What to produce: Only the lines from the one containing "Image resolution: width=802" through the end of the records should be retyped, exactly and including both ends; pictures stay out.

Segment Start: Source information

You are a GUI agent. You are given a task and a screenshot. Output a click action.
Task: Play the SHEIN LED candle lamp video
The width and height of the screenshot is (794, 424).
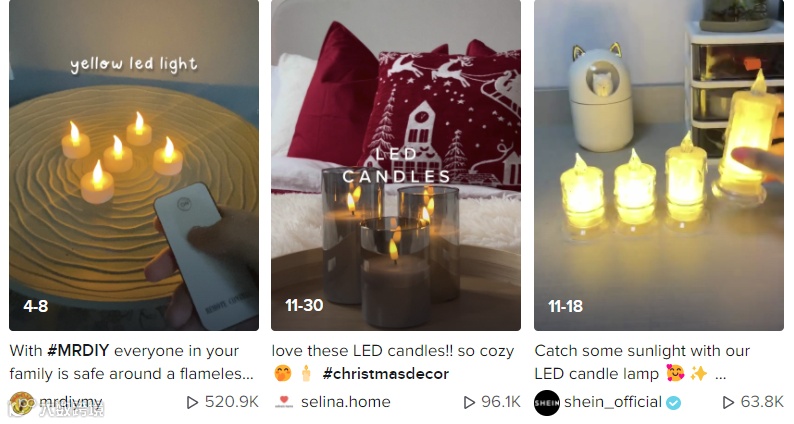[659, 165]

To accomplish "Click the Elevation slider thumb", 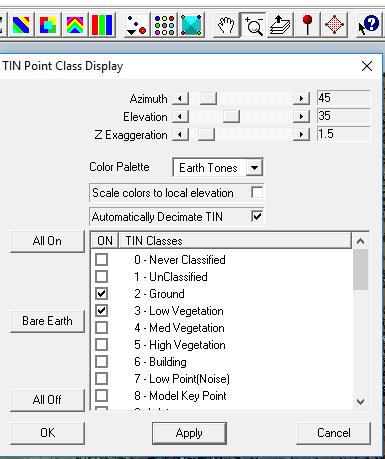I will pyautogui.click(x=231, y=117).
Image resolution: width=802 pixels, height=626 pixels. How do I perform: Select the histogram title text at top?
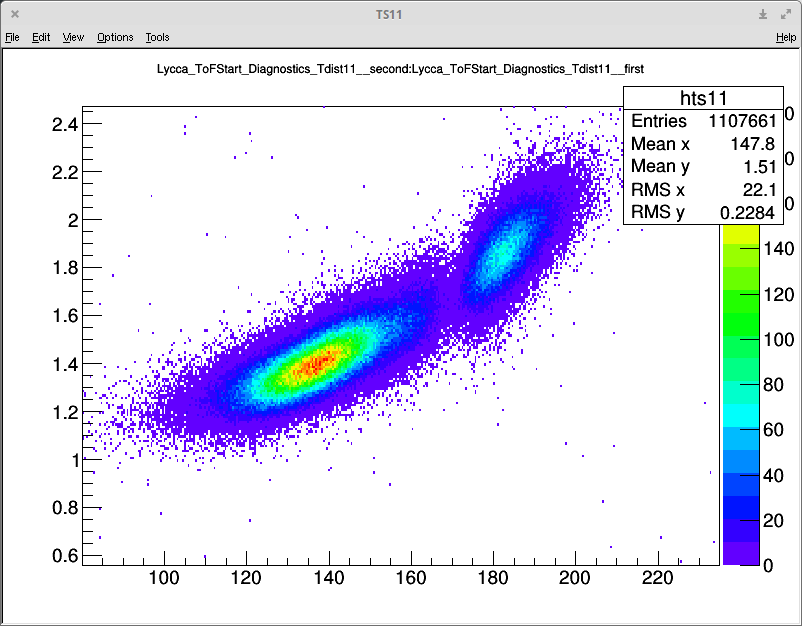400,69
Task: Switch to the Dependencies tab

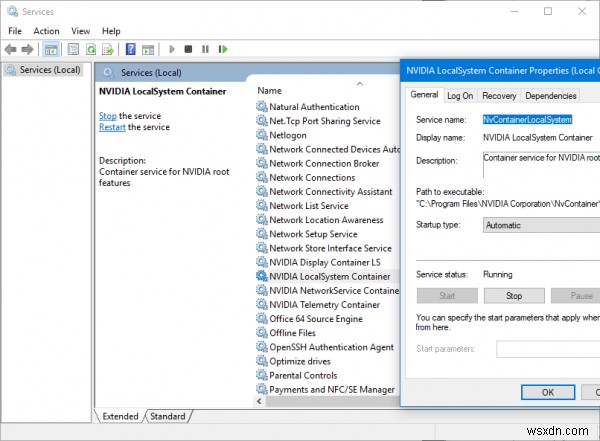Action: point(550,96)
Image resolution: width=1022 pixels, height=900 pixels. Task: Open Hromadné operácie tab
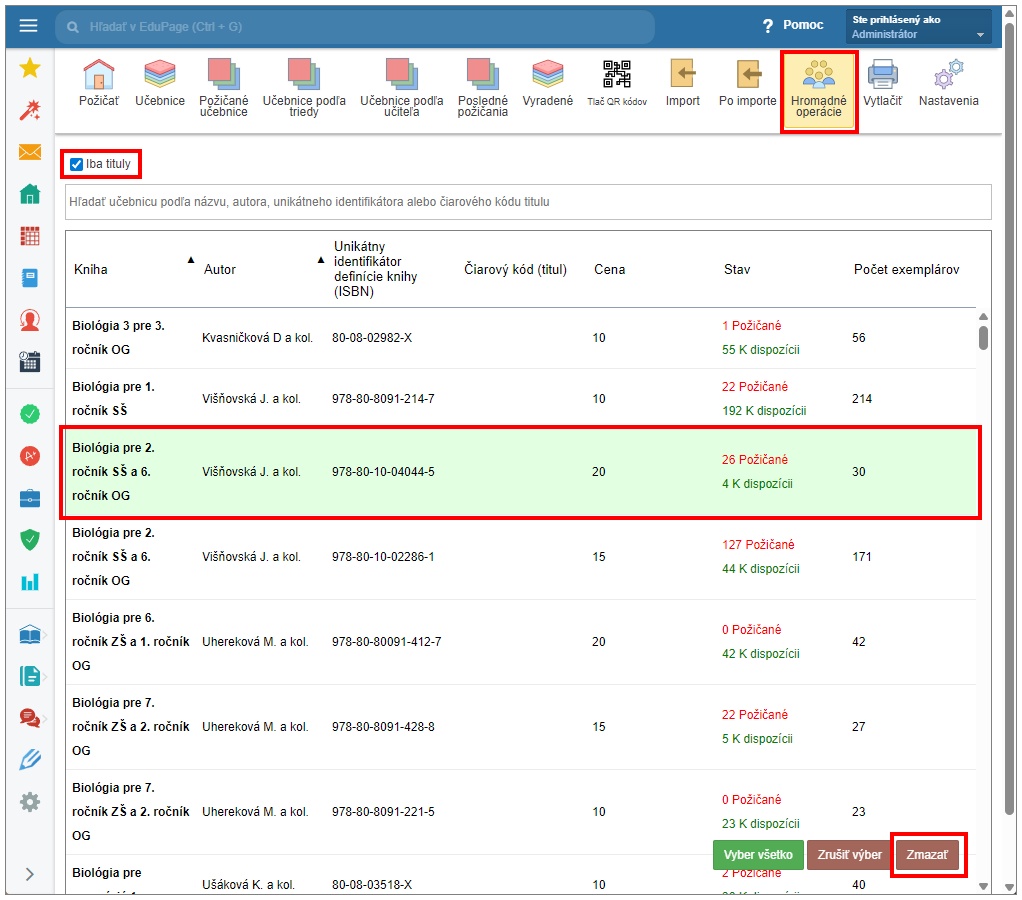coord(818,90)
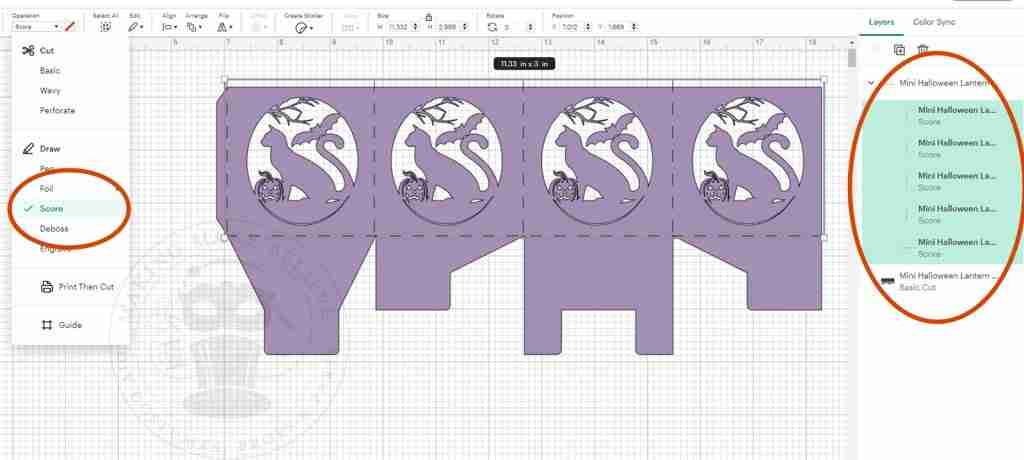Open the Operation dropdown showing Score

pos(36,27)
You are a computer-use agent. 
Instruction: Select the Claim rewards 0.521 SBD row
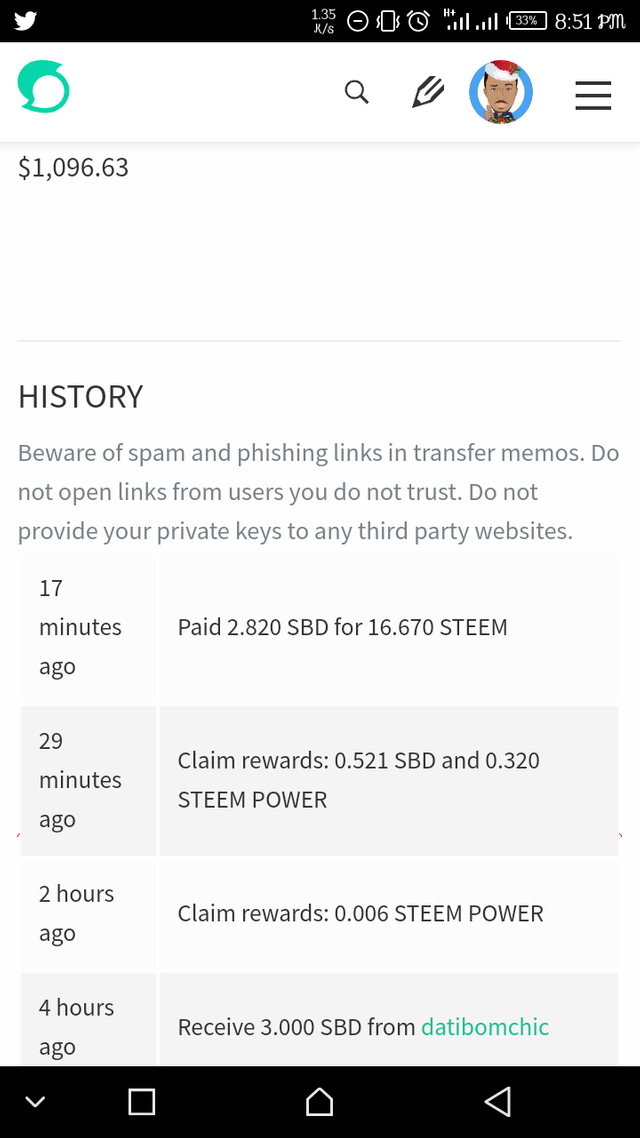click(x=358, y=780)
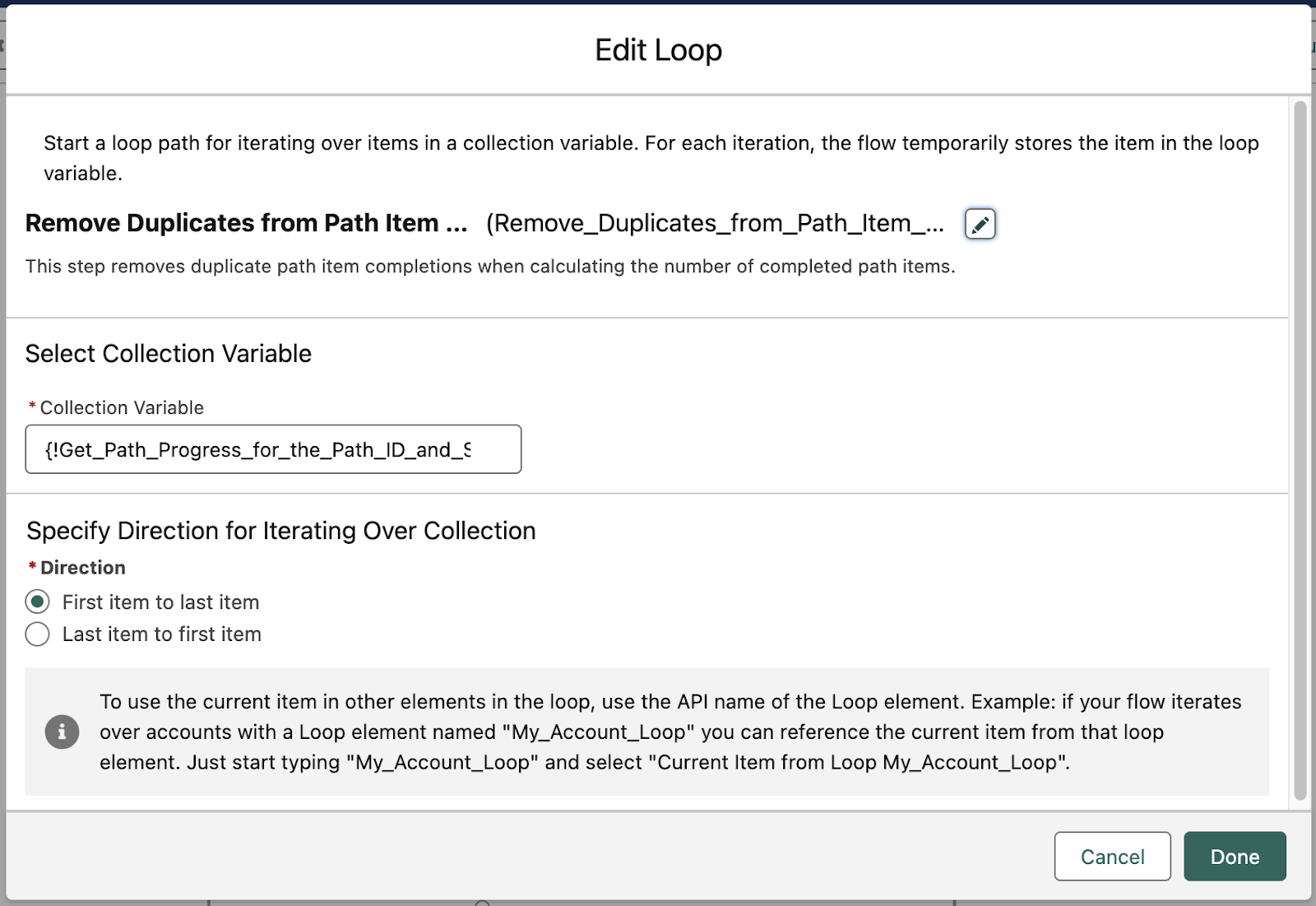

Segment End: Source information

Solution:
Image resolution: width=802 pixels, height=626 pixels. How do I perform: Select the histogram title text at top?
400,69
Task: Switch to the Dependencies tab

Action: point(550,96)
Image resolution: width=1022 pixels, height=900 pixels. Task: Open Hromadné operácie tab
coord(818,90)
Open the Operation dropdown showing Score

pos(36,27)
You are a computer-use agent. 
Instruction: Select the Claim rewards 0.521 SBD row
click(x=358, y=780)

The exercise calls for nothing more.